---------- Materials provided

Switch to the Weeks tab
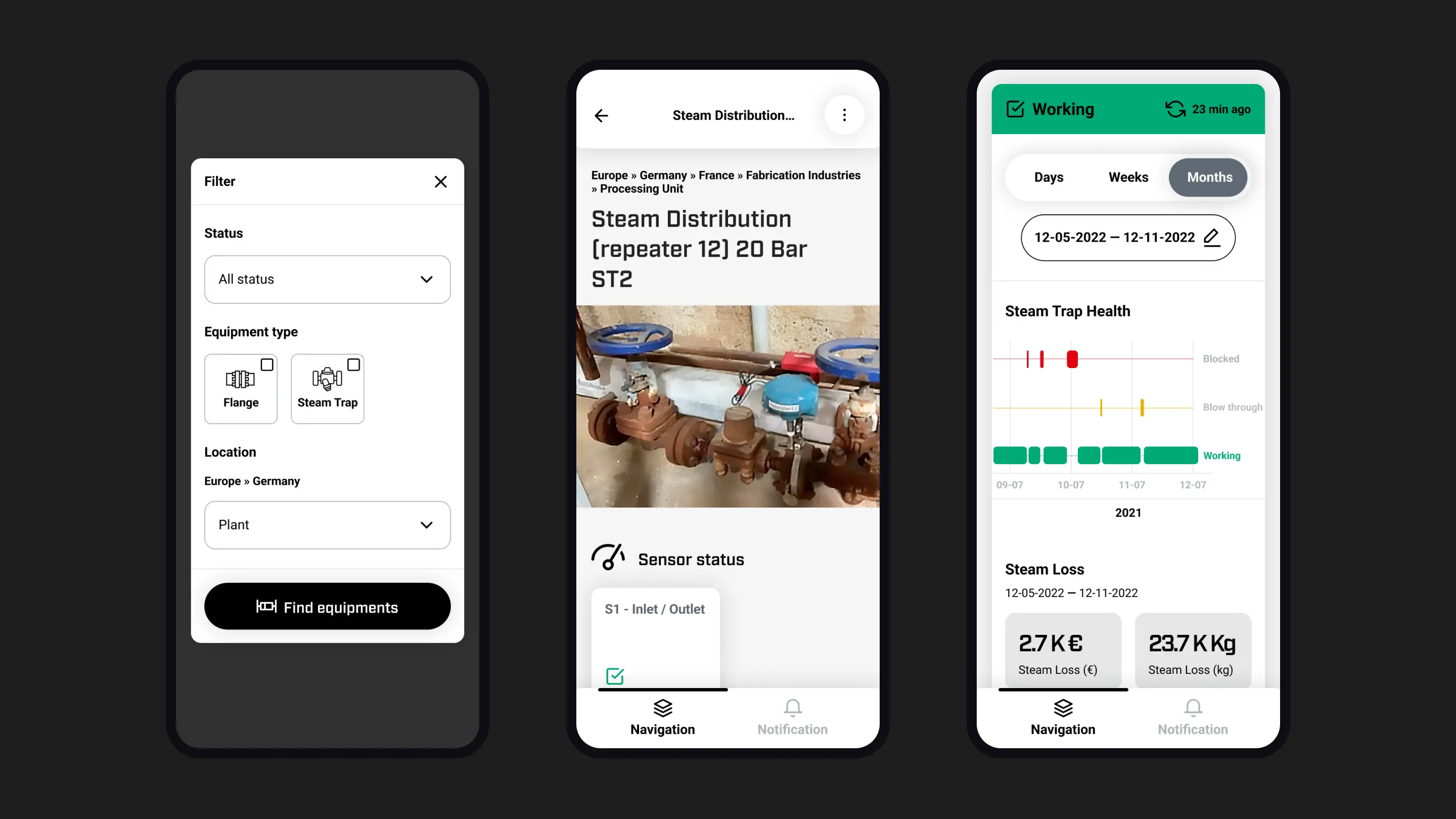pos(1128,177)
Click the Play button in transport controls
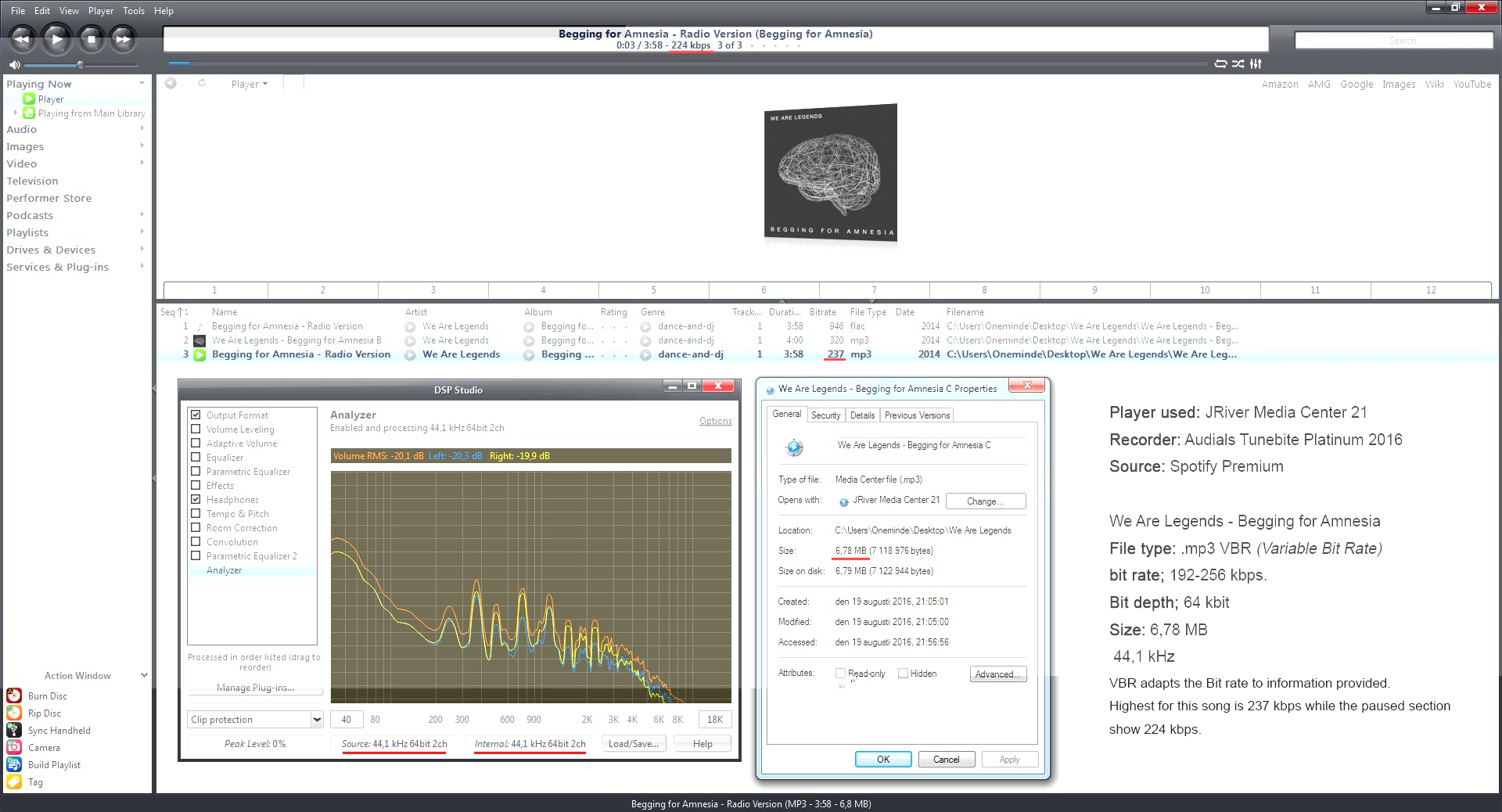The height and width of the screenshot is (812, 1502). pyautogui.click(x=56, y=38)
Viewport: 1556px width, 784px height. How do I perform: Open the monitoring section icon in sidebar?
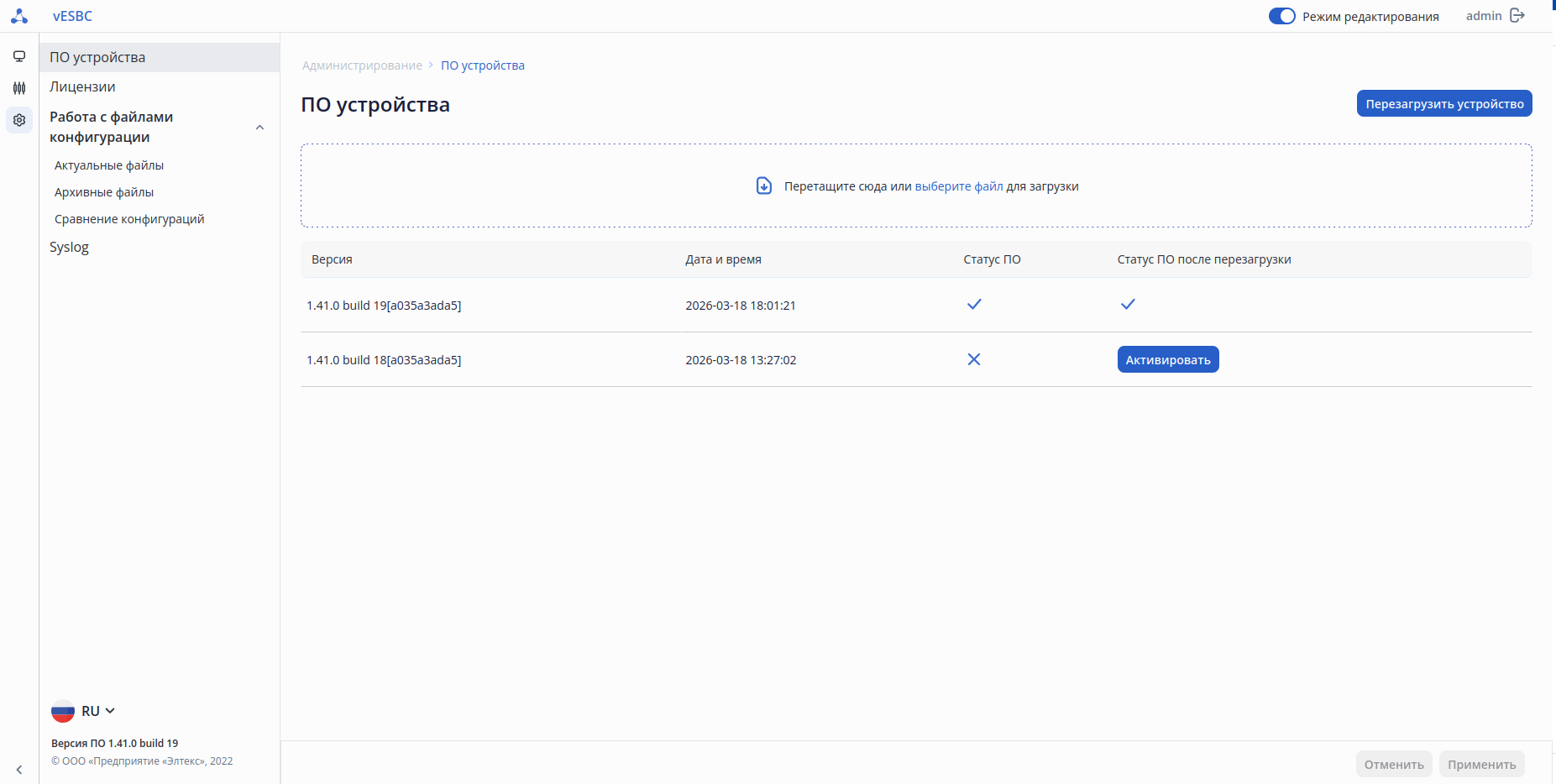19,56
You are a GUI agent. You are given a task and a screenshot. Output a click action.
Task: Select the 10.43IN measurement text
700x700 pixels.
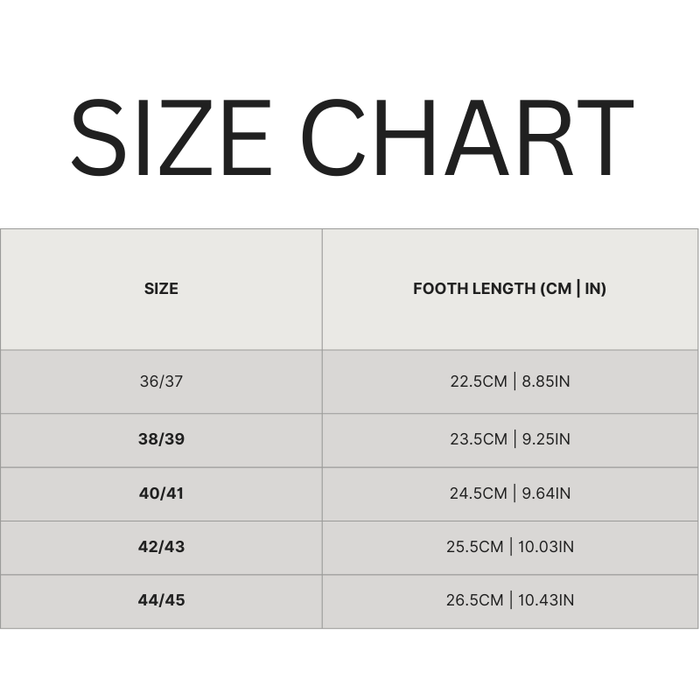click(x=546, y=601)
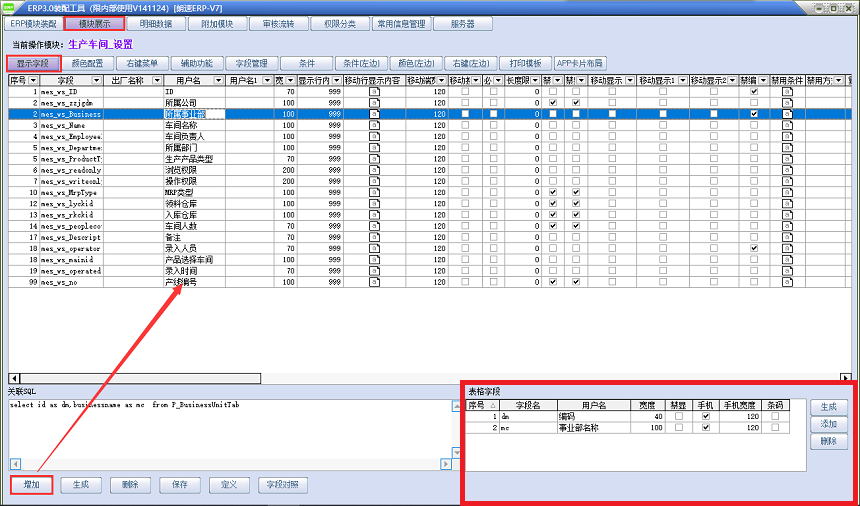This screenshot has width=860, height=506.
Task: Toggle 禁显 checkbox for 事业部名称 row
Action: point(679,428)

--------------------

## About this task
The entries above need to be transcribed word for word, and the pictures stay out.

## Answer for this exercise
Switch to the Weeks tab
pos(1128,177)
Click the Play button in transport controls
The height and width of the screenshot is (812, 1502). pyautogui.click(x=56, y=38)
Viewport: 1556px width, 784px height. How do I perform: Open the monitoring section icon in sidebar?
19,56
You are a GUI agent. You are given a task and a screenshot. Output a click action.
Task: Select the 10.43IN measurement text
700x700 pixels.
click(x=546, y=601)
This screenshot has width=860, height=506.
Task: Toggle 禁显 checkbox for 事业部名称 row
Action: point(679,428)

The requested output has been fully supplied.